Terror Management Theory and God shaped holes

How awareness of our mortality may be a major driver of civilization
http://www.scientificamerican.com/article.cfm?id=climbing-mount-immortality&print=true
I particularly like the concept of "Terror Management Theory - awareness of one's mortality focuses the mind to create and produce to avoid the terror that comes from confronting the mortality paradox that would otherwise, in the words of the theory's proponents psychologists Sheldon Solomon, Jeff Greenberg and Tom Pyszczynski, reduce people to 'twitching blobs of biological protoplasm completely perfused with anxiety and unable to effectively respond to the demands of their immediate surroundings.'"

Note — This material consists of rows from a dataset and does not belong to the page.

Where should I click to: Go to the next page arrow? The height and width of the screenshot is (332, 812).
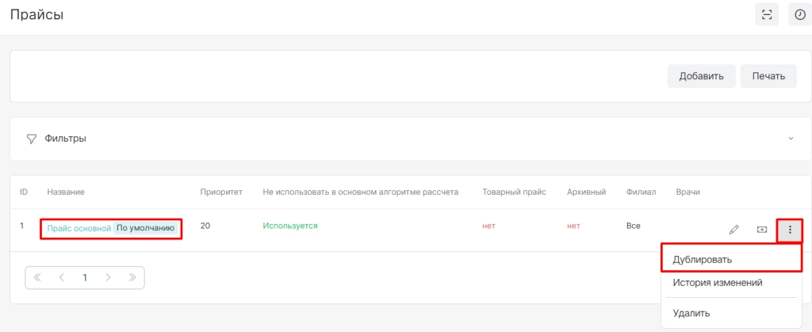(x=108, y=278)
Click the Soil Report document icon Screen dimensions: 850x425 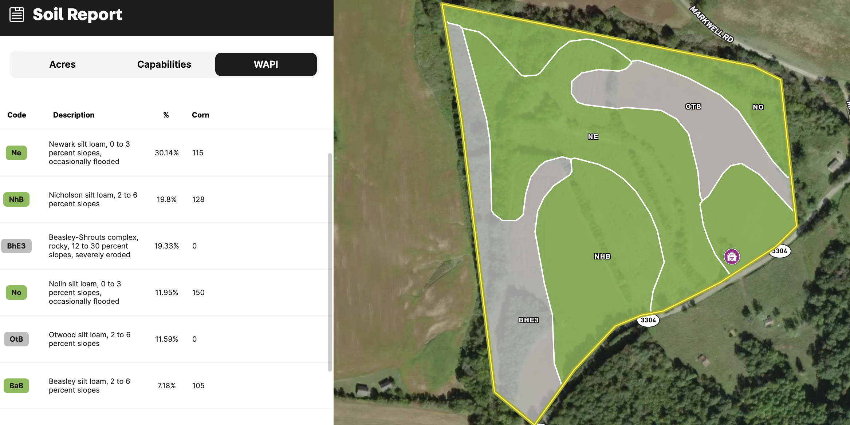(x=17, y=15)
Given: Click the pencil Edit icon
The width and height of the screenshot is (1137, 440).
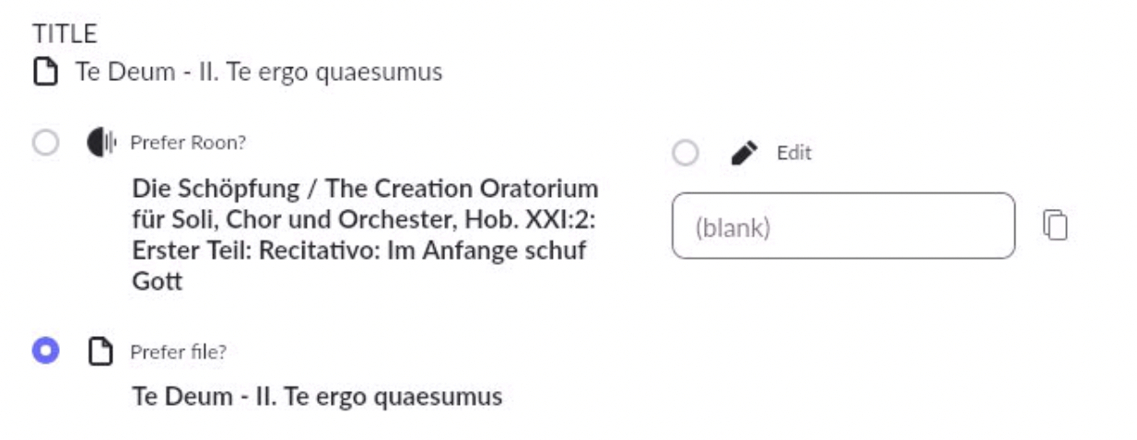Looking at the screenshot, I should (x=744, y=153).
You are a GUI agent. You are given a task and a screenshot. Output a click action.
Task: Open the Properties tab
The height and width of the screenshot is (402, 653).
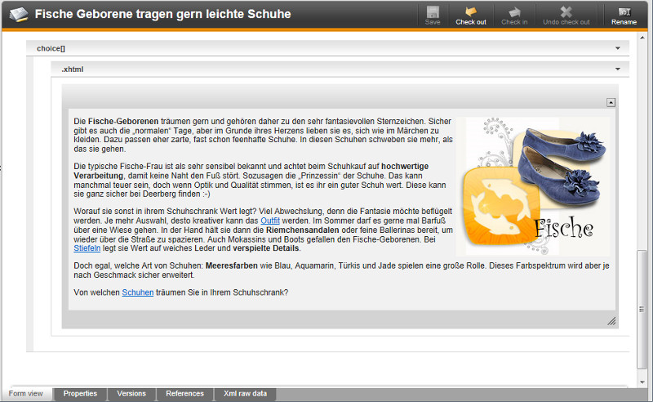80,394
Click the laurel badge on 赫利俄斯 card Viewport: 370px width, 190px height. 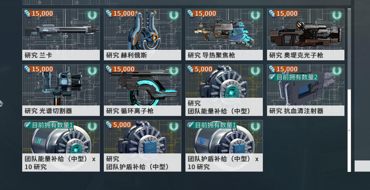[x=173, y=15]
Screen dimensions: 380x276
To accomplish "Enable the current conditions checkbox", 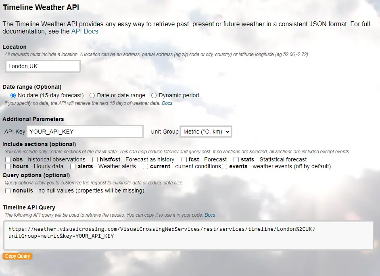I will pos(146,166).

This reminds me of the quote from Salmon Rushdie  about us all having a God shaped hole inside us which we are constantly trying to fill, and that art, creation, suggests itself to us for this purpose : "I, too, possess the same God-shaped hole. Unable to accept the unarguable absolutes of religion, I have tried to fill up the hole with literature"
 
When googling this, I found a follow up quote from Rushdie which is also worth repeating : "I used to say: "there is a God-shaped hole in me." For a long time I stressed the absence, the hole. Now I find it is the shape which has become more important."

Tuesday, April 17, 2012

Samsung slogan : "Happy forever"

Like that one (seen on billboard in documentary in Seoul). Something forced smile asian about it, but still with an admirable optimism it would be wrong to scorn. Reminds me a bit of the "danger cliff" sign I  saw in china, with its cheery "nice to live!" accompanying exhortation. Happy forever, in fairy tale gadget land...

Tuesday, April 10, 2012

billboard philosopy : you're not stuck in traffic, you ARE traffic

nice little quote which captures how easy it is to ignore our own role in problems, and blame other people.

Tuesday, April 3, 2012

Aristotle, actions speak louder than reasons

From Story, by Robin McKie :
"As Aristotle observed, why a man does a thing is of little interest once we see the thing he does. A character is the choices he makes to take the actions he takes. Once the deed is done his reasons why begin to dissolve into irrelevancy."